- The request -
Please revise the lines starting at the first one and ending at the line containing "Open the Backup", replacing "browser reload button" with "page refresh button" and leaving everything else unchanged.

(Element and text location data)
====

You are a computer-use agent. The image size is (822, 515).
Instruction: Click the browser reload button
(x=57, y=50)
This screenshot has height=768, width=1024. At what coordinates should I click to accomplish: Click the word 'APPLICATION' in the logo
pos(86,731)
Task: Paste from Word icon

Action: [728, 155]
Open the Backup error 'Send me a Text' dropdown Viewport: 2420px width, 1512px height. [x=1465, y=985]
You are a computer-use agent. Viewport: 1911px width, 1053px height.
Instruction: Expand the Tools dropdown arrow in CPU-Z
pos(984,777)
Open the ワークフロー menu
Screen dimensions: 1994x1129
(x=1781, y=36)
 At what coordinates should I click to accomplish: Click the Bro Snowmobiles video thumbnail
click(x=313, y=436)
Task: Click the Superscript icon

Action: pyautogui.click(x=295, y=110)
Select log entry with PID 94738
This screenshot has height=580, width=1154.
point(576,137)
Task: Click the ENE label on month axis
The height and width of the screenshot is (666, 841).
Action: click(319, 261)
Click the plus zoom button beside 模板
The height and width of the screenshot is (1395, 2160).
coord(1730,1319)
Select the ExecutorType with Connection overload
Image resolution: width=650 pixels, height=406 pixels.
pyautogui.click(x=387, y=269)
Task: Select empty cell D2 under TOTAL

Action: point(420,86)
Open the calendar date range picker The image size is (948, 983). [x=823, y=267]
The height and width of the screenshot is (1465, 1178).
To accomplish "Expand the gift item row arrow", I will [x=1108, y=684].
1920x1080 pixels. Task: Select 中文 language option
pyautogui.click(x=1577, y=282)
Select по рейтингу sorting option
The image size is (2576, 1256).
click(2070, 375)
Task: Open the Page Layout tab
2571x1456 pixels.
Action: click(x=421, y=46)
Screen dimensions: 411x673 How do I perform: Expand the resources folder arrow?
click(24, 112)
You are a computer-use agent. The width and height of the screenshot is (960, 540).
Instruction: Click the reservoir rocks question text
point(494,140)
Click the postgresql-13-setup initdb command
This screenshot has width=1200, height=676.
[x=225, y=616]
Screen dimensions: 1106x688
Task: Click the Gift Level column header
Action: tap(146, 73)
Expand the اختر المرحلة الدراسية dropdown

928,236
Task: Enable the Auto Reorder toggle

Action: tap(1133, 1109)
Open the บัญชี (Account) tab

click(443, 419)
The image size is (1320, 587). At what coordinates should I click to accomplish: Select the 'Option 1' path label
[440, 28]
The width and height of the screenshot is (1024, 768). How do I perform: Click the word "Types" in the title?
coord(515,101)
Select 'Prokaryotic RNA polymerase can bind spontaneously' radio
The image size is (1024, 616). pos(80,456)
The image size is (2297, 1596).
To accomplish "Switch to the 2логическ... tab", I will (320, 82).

====

- Result of this exercise -
You are a computer-use agent. The image size is (822, 515).
Instruction: Click the page refresh button
(x=57, y=50)
This screenshot has height=768, width=1024. At what coordinates should I click to accomplish: Click the word 'APPLICATION' in the logo
pos(86,731)
Task: Paste from Word icon

Action: [728, 155]
Open the Backup error 'Send me a Text' dropdown Viewport: 2420px width, 1512px height. [x=1465, y=985]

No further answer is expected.